Lactococcus garvieae is a fish pathogen, rarely causing opportunistic infections in humans. There are only a few cases reported in the literature, mainly endocarditis, suggesting an association with raw fish consumption. We report a case of a periprosthetic hip infection successfully treated with a two-stage revision surgery.

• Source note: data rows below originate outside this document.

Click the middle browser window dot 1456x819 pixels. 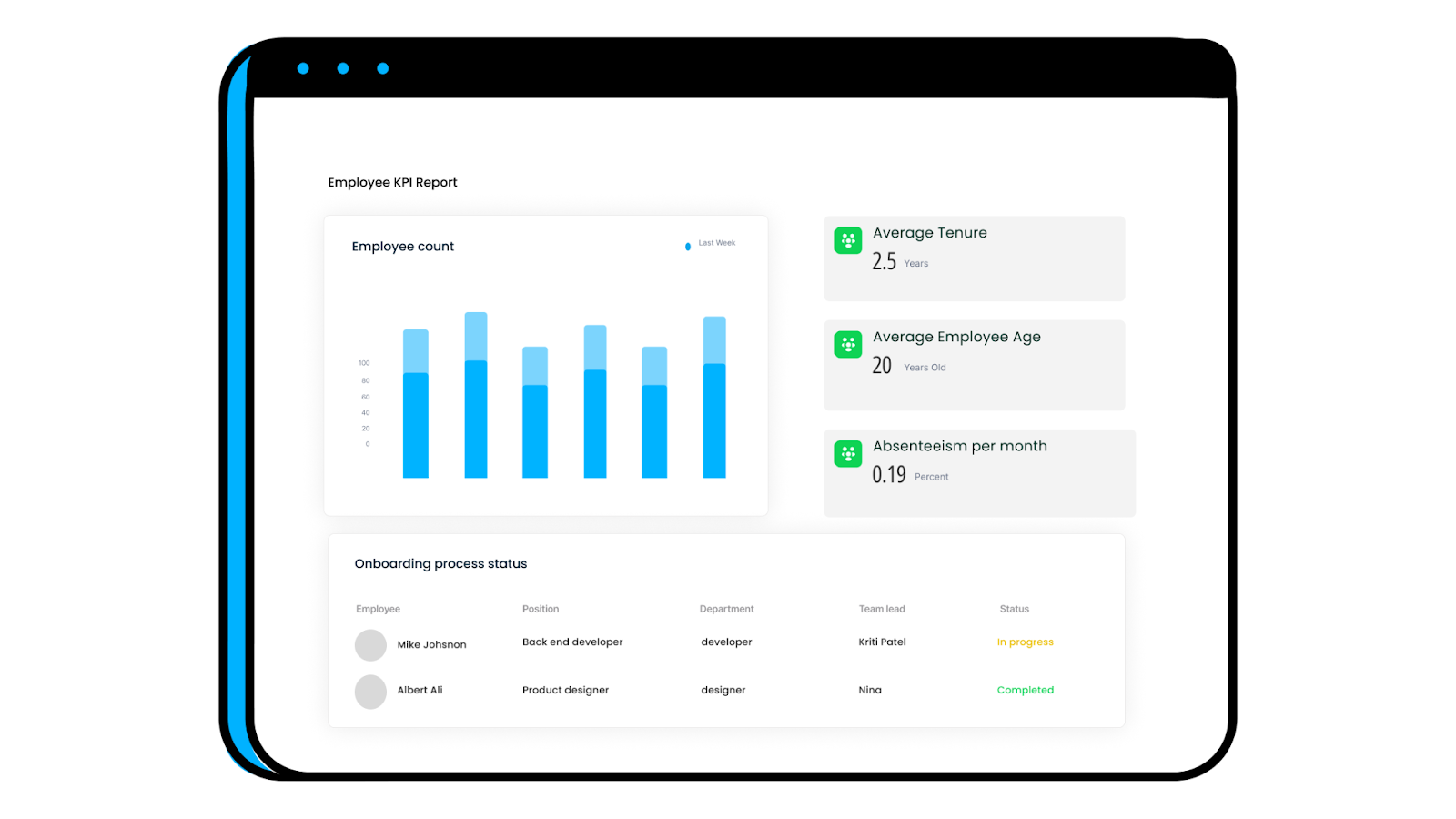[343, 67]
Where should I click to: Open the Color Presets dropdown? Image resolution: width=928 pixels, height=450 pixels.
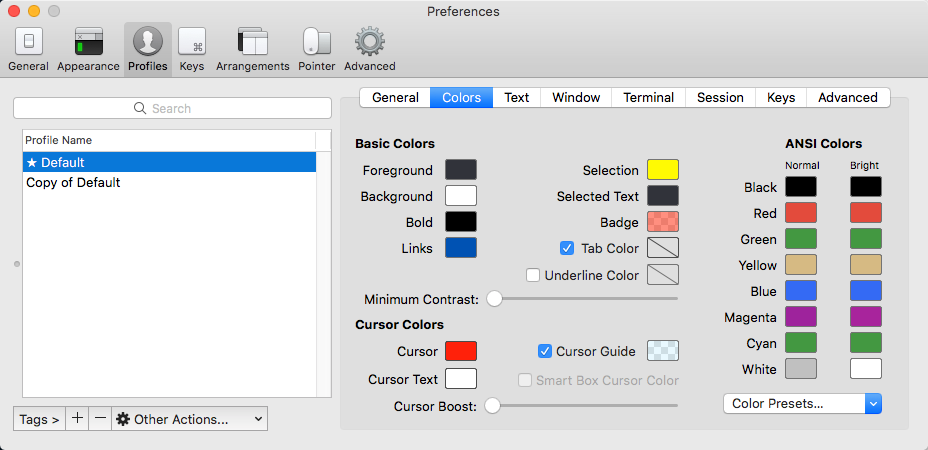(801, 404)
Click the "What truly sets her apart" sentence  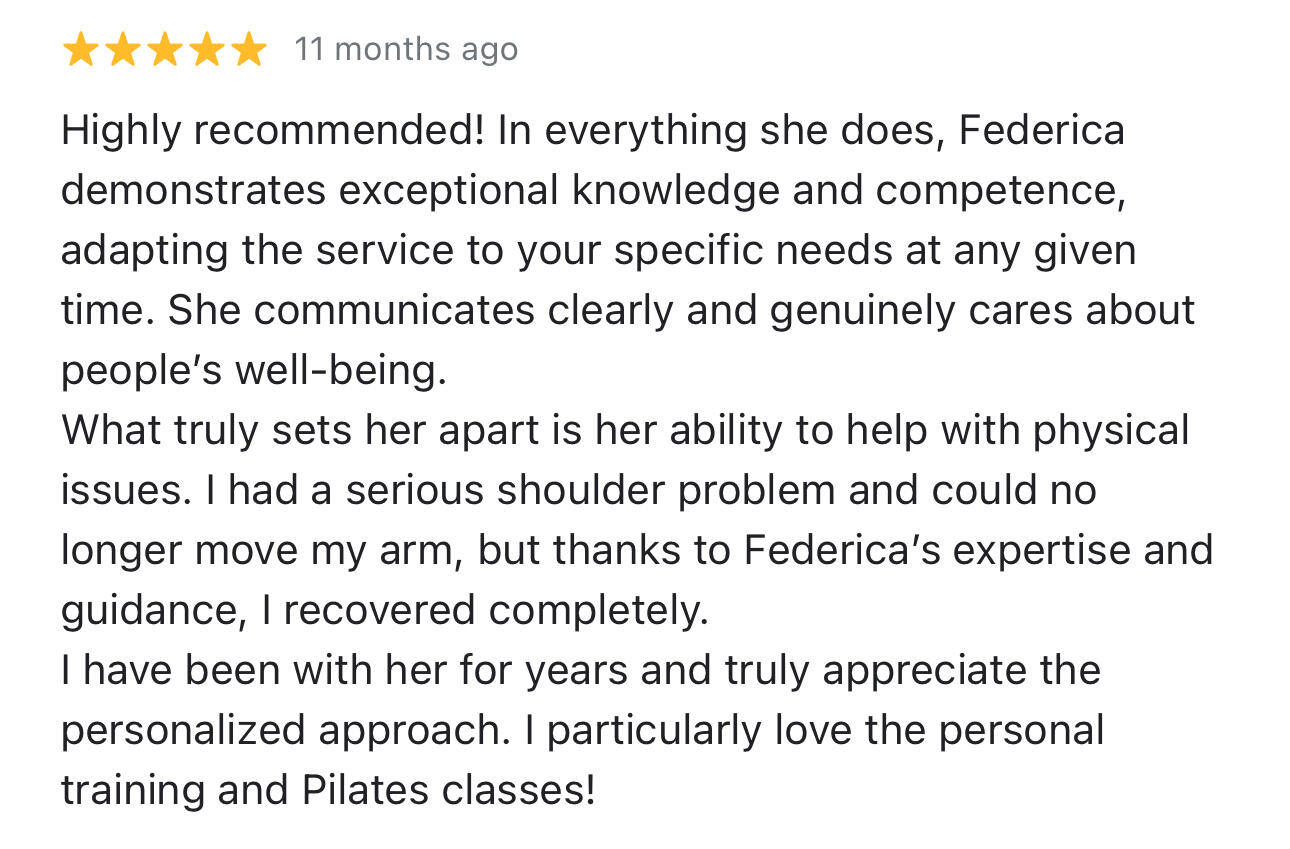tap(295, 431)
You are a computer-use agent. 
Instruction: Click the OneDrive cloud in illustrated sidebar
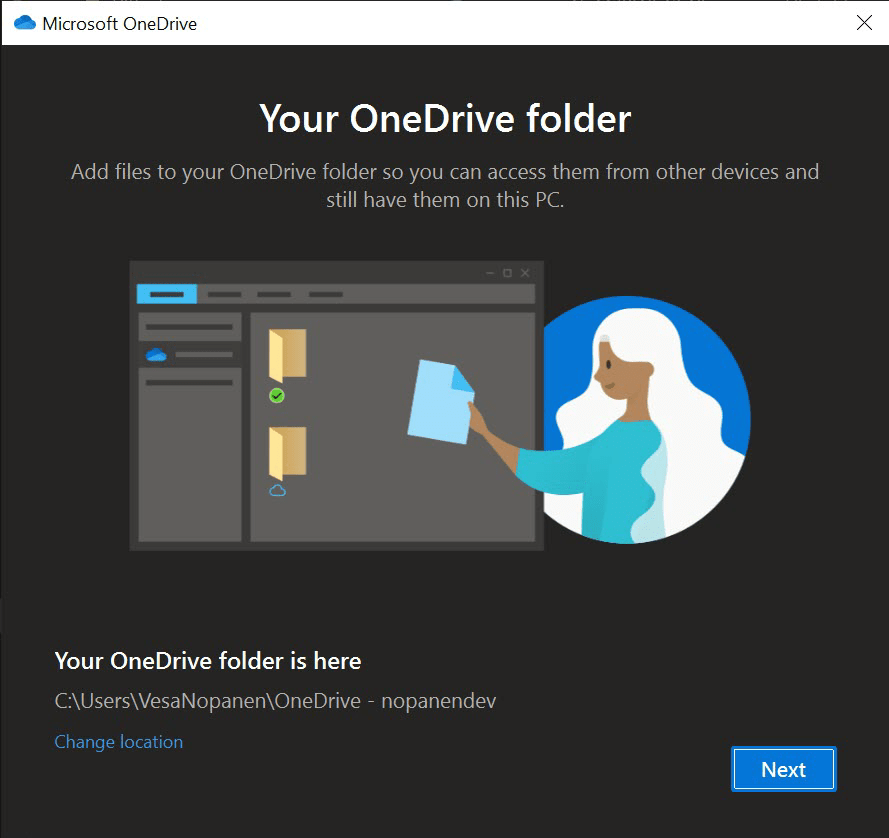(x=155, y=354)
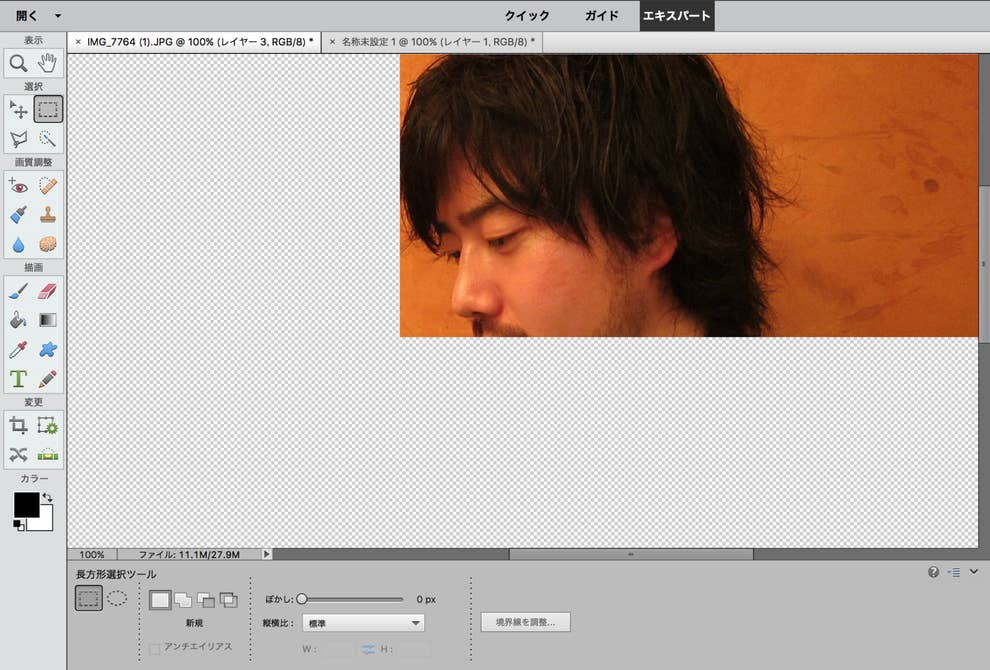Swap foreground and background colors
This screenshot has width=990, height=670.
click(47, 497)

Keywords: Lactococcus garvieae, fish pathogen, periprosthetic hip infection, two-stage surgery

Introduction

Lactococcus garvieae (L. garvieae) is traditionally known as a fish pathogen causing septicemia in fish species like: rainbow trout, gray mullet and giant freshwater prawns [1-3]. It can also cause mastitis in ruminants, and has been isolated from dairy products and meat [4-6]. L. garvieae infection in humans have been associated with aquaculture practice [3,4], and with ingestion of contaminated fish [6]. In 1995 Facklam and colleagues suggested that Lactococci were probably opportunistic pathogens mainly affecting persons with underlying debilitations and diseases [7]. In 2016 Yooseok and colleagues reviewed the reported human cases thus far of L. garvieae associated infections, and found that in 19 reported cases nine (47, 4%) were associated with fish-exposure and 12 (63,2%) of the affected patients had a known gastrointestinal disorder [8]. The 1985 Bergey's Manual of Systematic Bacteriology split the Streptococcus genus into three genera: Streptococcus, Enterococcus and Lactococcus. The Lactococcus genus are facultative anaerobic, catalase-negative, and gram-positive cocci, which occur singly, in pairs, or in chains. Several species and subspecies have been described. These bacteria are physiologically similar to the serogroup D fecal streptococci and resemble enterococci [7]. There have been few reports of human L. garvieae infections in the literature, but in recent years an increasing number of cases have been reported, the majority being endocarditis [9]. There has only been one previous case report of periprosthetic hip infection due to L. garvieae, this was in a fishmonger [10]. We present the first published case of L. garvieae infection in Norway; a periprosthetic late onset hip infection in a patient who denies eating or handling fish.

Case Report

In 2016, an 80-year old man was admitted to our emergency department due to acute onset of right hip and groin pain for four days. His past medical history included chronic obstructive pulmonary disease (COPD), emphysema grade 3 according to the GOLD classification, as well as hypertension, and hypercholesterolemia. Eight months earlier he was diagnosed with a locally invasive prostate cancer, Gleason score 8, treated with radiotherapy and adjuvant hormone treatment. A right hip pertrochanteric fracture had been treated with an osteosynthesis and re-operated due to avascular necrosis 15 and 13 years earlier, respectively. Infection was suspected at the time of revision. The osteosynthesis was hence removed, a resection of the femoral head was performed, and a cement-spacer placed. There was no growth in the perioperatively obtained biopsies, and a cemented total hip arthroplasty (THA) (SpectronTM, Smith & Nephew) was then performed a few weeks later. The THA had been functioning well over the past 13 years.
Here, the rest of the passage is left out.